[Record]
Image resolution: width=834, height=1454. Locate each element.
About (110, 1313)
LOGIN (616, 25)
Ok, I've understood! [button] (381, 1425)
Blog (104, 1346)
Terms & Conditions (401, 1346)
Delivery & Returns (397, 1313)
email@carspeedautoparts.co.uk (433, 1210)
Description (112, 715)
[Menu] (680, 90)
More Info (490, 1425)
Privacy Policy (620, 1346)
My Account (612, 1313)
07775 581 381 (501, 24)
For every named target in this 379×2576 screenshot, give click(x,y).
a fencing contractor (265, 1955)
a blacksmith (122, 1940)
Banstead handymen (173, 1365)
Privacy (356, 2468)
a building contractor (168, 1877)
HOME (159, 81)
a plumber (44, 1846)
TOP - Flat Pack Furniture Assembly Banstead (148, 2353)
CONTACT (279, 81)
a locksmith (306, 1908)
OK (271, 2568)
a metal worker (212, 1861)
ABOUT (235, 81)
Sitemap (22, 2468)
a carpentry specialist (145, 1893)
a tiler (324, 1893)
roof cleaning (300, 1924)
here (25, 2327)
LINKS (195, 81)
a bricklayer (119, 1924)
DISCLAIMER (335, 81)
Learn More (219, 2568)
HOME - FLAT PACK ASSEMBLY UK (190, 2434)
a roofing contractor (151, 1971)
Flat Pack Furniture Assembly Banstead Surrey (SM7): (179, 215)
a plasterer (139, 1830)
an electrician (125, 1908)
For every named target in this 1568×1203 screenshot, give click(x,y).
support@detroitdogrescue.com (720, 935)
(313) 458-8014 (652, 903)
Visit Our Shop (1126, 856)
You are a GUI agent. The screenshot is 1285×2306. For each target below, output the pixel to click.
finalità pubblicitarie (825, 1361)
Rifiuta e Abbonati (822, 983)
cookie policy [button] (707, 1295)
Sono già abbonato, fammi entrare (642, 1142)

◆ Cosa si chiede ◆
Riporta tutte le righe dei record qui sopra, ognuna identica all'originale.

◆ Risultato ◆
Image resolution: width=834, height=1454. Locate each element.
About (110, 1313)
LOGIN (616, 25)
Ok, I've understood! [button] (381, 1425)
Blog (104, 1346)
Terms & Conditions (401, 1346)
Delivery & Returns (397, 1313)
email@carspeedautoparts.co.uk (433, 1210)
Description (112, 715)
[Menu] (680, 90)
More Info (490, 1425)
Privacy Policy (620, 1346)
My Account (612, 1313)
07775 581 381 (501, 24)
For every named target in this 379×2576 screenshot, give click(x,y).
a fencing contractor (265, 1955)
a blacksmith (122, 1940)
Banstead handymen (173, 1365)
Privacy (356, 2468)
a building contractor (168, 1877)
HOME (159, 81)
a plumber (44, 1846)
TOP - Flat Pack Furniture Assembly Banstead (148, 2353)
CONTACT (279, 81)
a locksmith (306, 1908)
OK (271, 2568)
a metal worker (212, 1861)
ABOUT (235, 81)
Sitemap (22, 2468)
a carpentry specialist (145, 1893)
a tiler (324, 1893)
roof cleaning (300, 1924)
here (25, 2327)
LINKS (195, 81)
a bricklayer (119, 1924)
DISCLAIMER (335, 81)
Learn More (219, 2568)
HOME - FLAT PACK ASSEMBLY UK (190, 2434)
a roofing contractor (151, 1971)
Flat Pack Furniture Assembly Banstead Surrey (SM7): (179, 215)
a plasterer (139, 1830)
an electrician (125, 1908)
For every named target in this 1568×1203 screenshot, give click(x,y).
support@detroitdogrescue.com (720, 935)
(313) 458-8014 (652, 903)
Visit Our Shop (1126, 856)
You are a GUI agent. The screenshot is 1285×2306. For each target below, output the pixel to click.
finalità pubblicitarie (825, 1361)
Rifiuta e Abbonati (822, 983)
cookie policy [button] (707, 1295)
Sono già abbonato, fammi entrare (642, 1142)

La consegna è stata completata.